When CMOs look at user journeys, they should also seek how effective and profitable the new journey is. Can it be cheaper and more effective? Can it link back to attribution easily? In more than a few cases, the CMO is reporting to the board and shareholders, so bottom-line effectiveness and impact should, both, be top of mind for the CMO.
Team-, customer-, and experience-centric
The best brands make you feel like they are a part of something special – from start to finish. They don’t simply sell a product. The best brands feel relatable. Exciting. Inspiring. Essential. And they drive word-of-mouth.
Customers need to feel like there isn’t a better alternative for your brand – but ‘smart’ marketing begins with understanding the goals of a business.
According to an Accenture global research study, “The CMO Collaborator must now step up and govern how customer experiences are shaped and delivered organization-wide. To deliver world-class experiences a requirement of unparalleled collaboration is needed across the organization and the CMO is seen as the connective tissue between different lines of business by 90 percent of organizations.”
Understanding how each department impacts the other – what product teams are working on, what is generating the most and least revenue, what customers need – is key to moving in the right direction and synergizing needs to connect the customer journey to the brand.
Omnichannel vision
In today’s age, social media is the frontline of your business.

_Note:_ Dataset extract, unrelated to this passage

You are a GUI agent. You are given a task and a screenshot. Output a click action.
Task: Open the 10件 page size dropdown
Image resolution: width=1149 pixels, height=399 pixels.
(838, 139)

As social media usage and competition surge, brands are using user-generated content to drive trust, develop closer relationships, and influence their audience to do what they need them to do.
“It’s not enough to have mastery over a single technological domain,” shares Core DNA’s CEO.
“As a CMO, you need to have expertise across multiple channels. Get comfortable with Twitter, Pinterest, and YouTube while also taking the time to study how consumers use gaming consoles to browse the web.”
Simply put, if a marketing channel exists, CMOs should know it inside out. They should also understand how communication platforms are transforming, the demographics and psychographics within each channel, and the content people are most receptive to – and why.
Montse Passolas, global CMO at GHDXX shares, “We used to buy space on TV or in a magazine. Now we work with these great, enthusiastic content creators who add a personal touch to our brand.”
CMO of the Future
The CMO role will become even more complex. In the near future, business results will be driven by agile, multidisciplinary CMOs who possess the right hybrid of business acumen, creativity, communication skills, team-building, focus – and adaptability. Additionally, the CMO will be someone who implements robust technology stacks to future proof digital elements of the CMO tool kit.
“The big shift happening for marketing is moving it from a cost center to a revenue generator,” states Giselle Abramovich, Senior Editor for Adobe CMO. “Marketing will no longer be that fuzzy activity many others in the corporate structure view as fluff.”
Are there high expectations for CMOs? Absolutely.
But for a CMO to succeed in the first place, CEOs should understand and clearly articulate business needs to get the right CMO skillset on board – allowing senior marketers to express what they would do if they were steering the ship. Ultimately, CMOs need the support of the organization to realize full impact potential.
The future of the CMO role will be like having a co-founder to build with. It will be more collaborative. Strategic. And experiential.